Nvidia also introduced an AI casting service to power the development and tuning of custom generative AI applications for enterprises and startups that are deployed on Microsoft Azure.
The Nvidia AI foundry service brings together three elements – the Nvidia AI core model collection, the Nvidia NeMo framework and tools, and the Nvidia DGX Cloud AI supercomputing service – that give enterprises an end-to-end solution for creating custom generative AI models. Companies can then deploy their custom models with Nvidia AI Enterprise software to power generative AI applications, including intelligent search, summarization and content generation.
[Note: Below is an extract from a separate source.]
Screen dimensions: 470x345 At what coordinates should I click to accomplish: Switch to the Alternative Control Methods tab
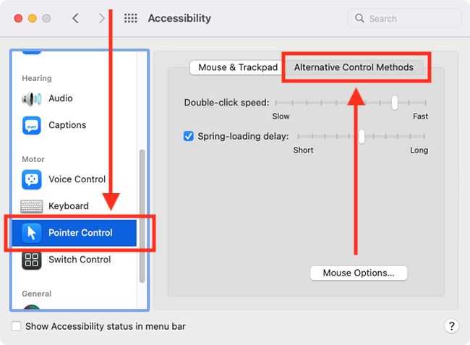click(354, 67)
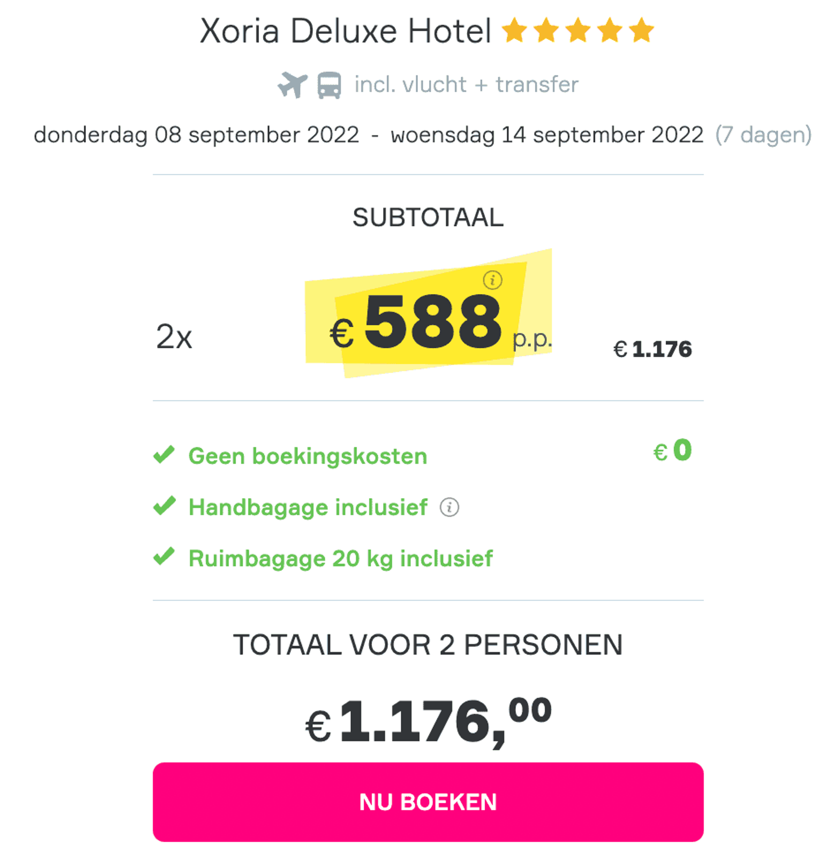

“Enterprises need custom models to perform specialized skills trained on their company’s proprietary DNA – their data,” said Jensen Huang, founder and CEO of Nvidia. “Nvidia’s AI casting service combines our generative AI model technologies, LLM training expertise and a massive AI factory. We’ve built this into Microsoft Azure so that businesses around the world can connect their custom model with Microsoft’s world-leading cloud services.”